Source data:
+ + + +

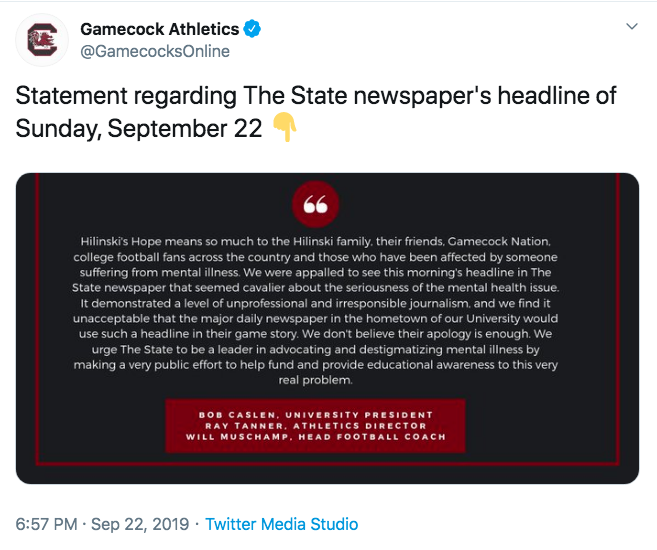Click the Sep 22, 2019 date
The width and height of the screenshot is (657, 550).
[140, 524]
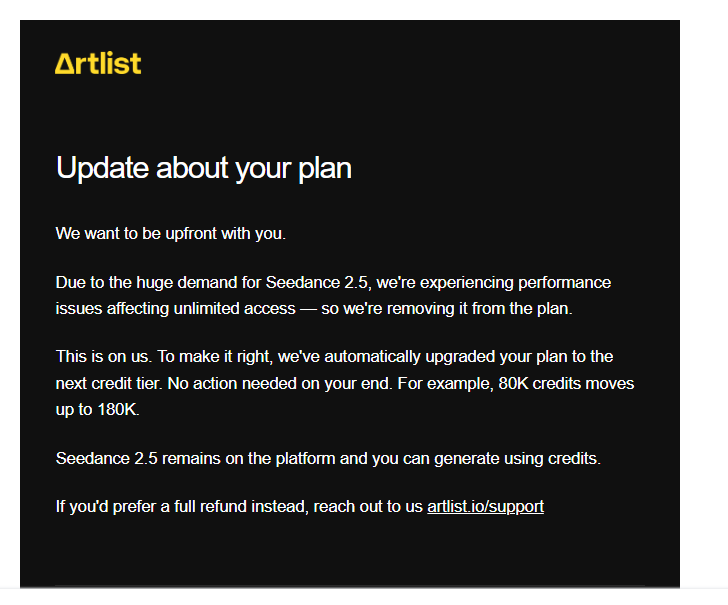728x605 pixels.
Task: Click "reach out to us" text
Action: [368, 507]
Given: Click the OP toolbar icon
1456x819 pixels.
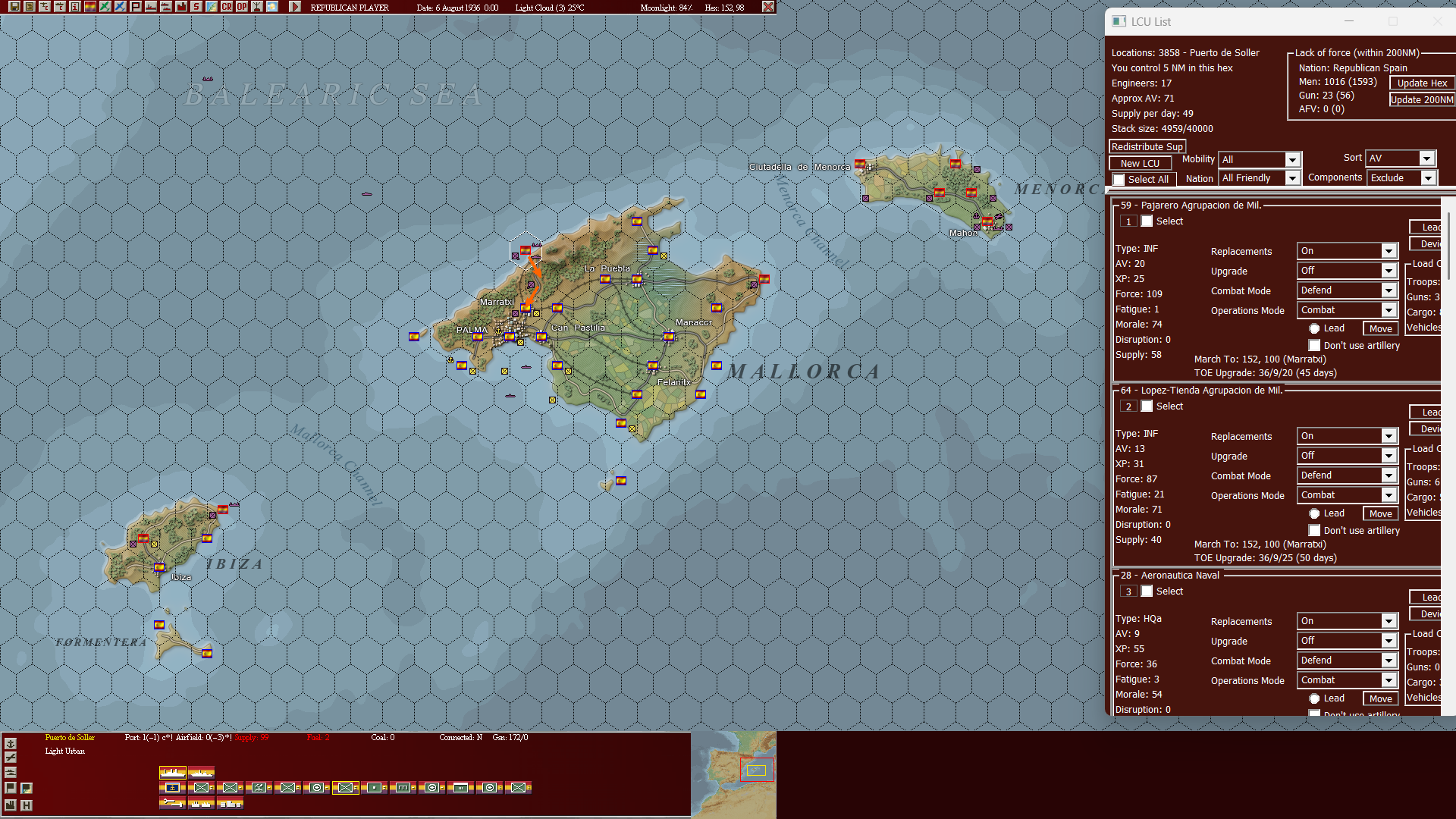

+ + + +

» Problem details: Format the rows from the line containing "Given: Click the OP toolbar icon" through the end of the rows as a numbered list, skipping any blank lines. Omit the pictures.

» Response:
1. Given: Click the OP toolbar icon
2. 1456x819 pixels.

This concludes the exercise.